私自身も10年前は経営者としてはド素人でした。
この10年間で、利益を出していくことの重要性、人を育てていくことの重要性、投資を決断することの難しさ、1つのことを形にしていくことの難しさなど、身にしみて感じました。
本当に勉強させられることばかりの10年でした。
さて、将来に向けての話も少し触れておきたいと思います。
社会人教育の放送局というビジョンはまだ捨てたわけではありません。今取り組んでいる研修事業やマニュアル制作事業も、その過程にある活動だと位置づけています。
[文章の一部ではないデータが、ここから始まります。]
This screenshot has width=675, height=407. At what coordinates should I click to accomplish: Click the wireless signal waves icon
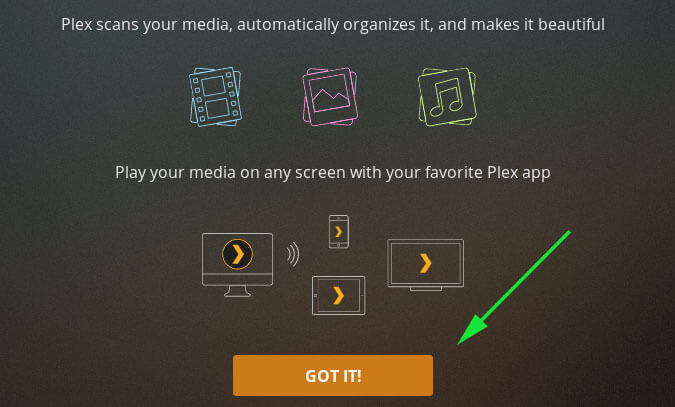[293, 254]
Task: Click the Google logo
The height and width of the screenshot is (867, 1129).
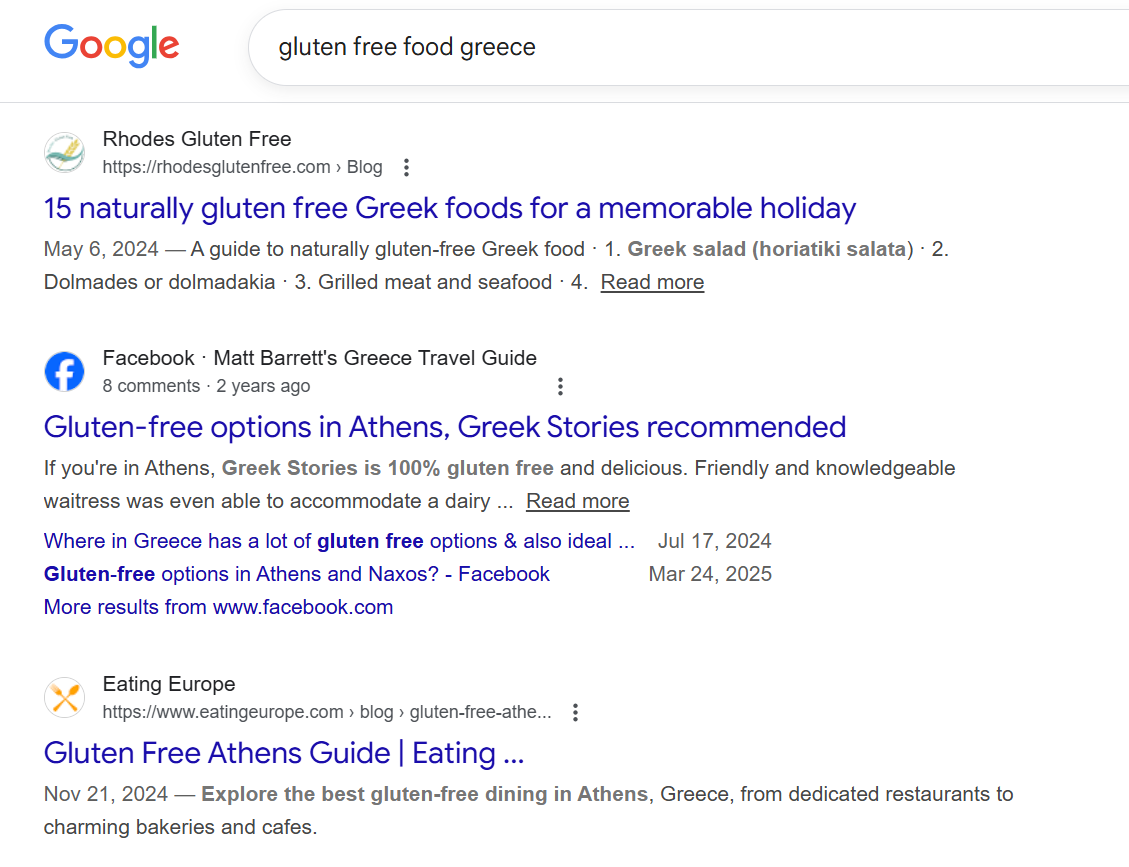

ただ、行き着く先へのこだわりはそれほどありません。放送局ではなく、何か違った別の姿になっても構わないと思っています。
とにかく今しばらくは、ノウハウの整理を進め、質の高いコンテンツをたくさんつくっていくこと。それを机上でやるのではなく、お客さまの現場に入っていき、お客さまとともに進めていくこと。
そして、もっともっと人材を育て、しっかりと利益を確保していけば、きっと将来はいろいろな選択肢が広がってくるはずだと信じています。
このたび、10周年を迎えることができたことを、ご支援ご協力いただいたすべてのみなさまに感謝いたします。
そして今後も、他には無い、特徴ある会社として挑戦し続けたいと思います。